What is required - Top to bottom, output the entries that follow exactly.

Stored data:
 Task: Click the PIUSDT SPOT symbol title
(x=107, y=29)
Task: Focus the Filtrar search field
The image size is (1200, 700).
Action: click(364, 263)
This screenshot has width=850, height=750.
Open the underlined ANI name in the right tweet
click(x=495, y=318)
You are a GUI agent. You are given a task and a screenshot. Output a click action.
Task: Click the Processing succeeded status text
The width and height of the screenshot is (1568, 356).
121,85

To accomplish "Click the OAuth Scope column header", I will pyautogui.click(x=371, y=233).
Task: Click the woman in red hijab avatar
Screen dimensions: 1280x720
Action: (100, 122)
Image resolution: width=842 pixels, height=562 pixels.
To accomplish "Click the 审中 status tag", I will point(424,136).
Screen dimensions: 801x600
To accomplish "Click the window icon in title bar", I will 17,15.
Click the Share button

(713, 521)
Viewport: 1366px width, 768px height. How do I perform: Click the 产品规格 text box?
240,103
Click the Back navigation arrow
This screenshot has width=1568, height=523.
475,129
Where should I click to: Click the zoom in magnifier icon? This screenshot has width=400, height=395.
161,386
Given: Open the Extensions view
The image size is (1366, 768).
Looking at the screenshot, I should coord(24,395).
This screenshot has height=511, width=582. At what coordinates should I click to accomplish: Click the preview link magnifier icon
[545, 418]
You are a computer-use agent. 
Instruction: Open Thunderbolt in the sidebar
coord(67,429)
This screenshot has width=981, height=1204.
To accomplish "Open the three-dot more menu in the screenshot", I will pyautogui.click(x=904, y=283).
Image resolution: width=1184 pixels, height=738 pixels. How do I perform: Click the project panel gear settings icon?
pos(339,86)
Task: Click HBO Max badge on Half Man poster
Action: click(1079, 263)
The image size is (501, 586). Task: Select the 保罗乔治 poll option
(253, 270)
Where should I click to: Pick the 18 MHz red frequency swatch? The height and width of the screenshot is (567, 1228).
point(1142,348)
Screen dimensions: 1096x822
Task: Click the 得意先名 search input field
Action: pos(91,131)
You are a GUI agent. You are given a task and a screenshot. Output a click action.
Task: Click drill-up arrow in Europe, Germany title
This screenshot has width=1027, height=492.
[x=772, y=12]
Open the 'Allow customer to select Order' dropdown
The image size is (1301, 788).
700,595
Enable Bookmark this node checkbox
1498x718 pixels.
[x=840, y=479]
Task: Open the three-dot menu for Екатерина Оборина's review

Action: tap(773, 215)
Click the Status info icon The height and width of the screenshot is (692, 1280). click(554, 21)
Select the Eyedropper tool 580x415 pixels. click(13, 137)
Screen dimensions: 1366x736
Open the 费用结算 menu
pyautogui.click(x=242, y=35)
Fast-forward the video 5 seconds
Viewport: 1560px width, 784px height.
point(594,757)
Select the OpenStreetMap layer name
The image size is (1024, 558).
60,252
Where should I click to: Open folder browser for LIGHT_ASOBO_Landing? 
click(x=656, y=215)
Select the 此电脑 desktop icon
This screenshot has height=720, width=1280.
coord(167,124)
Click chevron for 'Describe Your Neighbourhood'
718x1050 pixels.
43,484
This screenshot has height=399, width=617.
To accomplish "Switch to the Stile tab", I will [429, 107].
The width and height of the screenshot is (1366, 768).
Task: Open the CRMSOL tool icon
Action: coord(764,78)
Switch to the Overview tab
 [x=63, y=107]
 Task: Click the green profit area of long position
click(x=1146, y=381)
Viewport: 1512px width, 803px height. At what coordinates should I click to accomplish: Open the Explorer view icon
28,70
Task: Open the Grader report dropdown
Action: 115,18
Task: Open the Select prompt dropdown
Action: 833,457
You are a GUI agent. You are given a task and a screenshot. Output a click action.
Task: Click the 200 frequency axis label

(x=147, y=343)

Solution -
 Task: Click the PIUSDT SPOT symbol title
(x=107, y=29)
Task: Focus the Filtrar search field
The image size is (1200, 700).
Action: click(364, 263)
This screenshot has width=850, height=750.
Open the underlined ANI name in the right tweet
click(x=495, y=318)
You are a GUI agent. You are given a task and a screenshot. Output a click action.
Task: Click the Processing succeeded status text
The width and height of the screenshot is (1568, 356).
121,85

To accomplish "Click the OAuth Scope column header", I will pyautogui.click(x=371, y=233).
Task: Click the woman in red hijab avatar
Screen dimensions: 1280x720
Action: (100, 122)
Image resolution: width=842 pixels, height=562 pixels.
To accomplish "Click the 审中 status tag", I will point(424,136).
Screen dimensions: 801x600
To accomplish "Click the window icon in title bar", I will 17,15.
Click the Share button

(713, 521)
Viewport: 1366px width, 768px height. How do I perform: Click the 产品规格 text box?
240,103
Click the Back navigation arrow
This screenshot has width=1568, height=523.
475,129
Where should I click to: Click the zoom in magnifier icon? This screenshot has width=400, height=395.
161,386
Given: Open the Extensions view
The image size is (1366, 768).
Looking at the screenshot, I should coord(24,395).
This screenshot has height=511, width=582. At what coordinates should I click to accomplish: Click the preview link magnifier icon
[545, 418]
You are a computer-use agent. 
Instruction: Open Thunderbolt in the sidebar
coord(67,429)
This screenshot has width=981, height=1204.
To accomplish "Open the three-dot more menu in the screenshot", I will pyautogui.click(x=904, y=283).
Image resolution: width=1184 pixels, height=738 pixels. How do I perform: Click the project panel gear settings icon?
pos(339,86)
Task: Click HBO Max badge on Half Man poster
Action: click(1079, 263)
The image size is (501, 586). Task: Select the 保罗乔治 poll option
(253, 270)
Where should I click to: Pick the 18 MHz red frequency swatch? The height and width of the screenshot is (567, 1228).
point(1142,348)
Screen dimensions: 1096x822
Task: Click the 得意先名 search input field
Action: pos(91,131)
You are a GUI agent. You are given a task and a screenshot. Output a click action.
Task: Click drill-up arrow in Europe, Germany title
This screenshot has width=1027, height=492.
[x=772, y=12]
Open the 'Allow customer to select Order' dropdown
The image size is (1301, 788).
700,595
Enable Bookmark this node checkbox
1498x718 pixels.
[x=840, y=479]
Task: Open the three-dot menu for Екатерина Оборина's review

Action: tap(773, 215)
Click the Status info icon The height and width of the screenshot is (692, 1280). click(554, 21)
Select the Eyedropper tool 580x415 pixels. click(13, 137)
Screen dimensions: 1366x736
Open the 费用结算 menu
pyautogui.click(x=242, y=35)
Fast-forward the video 5 seconds
Viewport: 1560px width, 784px height.
point(594,757)
Select the OpenStreetMap layer name
The image size is (1024, 558).
60,252
Where should I click to: Open folder browser for LIGHT_ASOBO_Landing? 
click(x=656, y=215)
Select the 此电脑 desktop icon
This screenshot has height=720, width=1280.
coord(167,124)
Click chevron for 'Describe Your Neighbourhood'
718x1050 pixels.
43,484
This screenshot has height=399, width=617.
To accomplish "Switch to the Stile tab", I will [429, 107].
The width and height of the screenshot is (1366, 768).
Task: Open the CRMSOL tool icon
Action: coord(764,78)
Switch to the Overview tab
 [x=63, y=107]
 Task: Click the green profit area of long position
click(x=1146, y=381)
Viewport: 1512px width, 803px height. At what coordinates should I click to accomplish: Open the Explorer view icon
28,70
Task: Open the Grader report dropdown
Action: 115,18
Task: Open the Select prompt dropdown
Action: 833,457
You are a GUI agent. You are given a task and a screenshot. Output a click action.
Task: Click the 200 frequency axis label

(x=147, y=343)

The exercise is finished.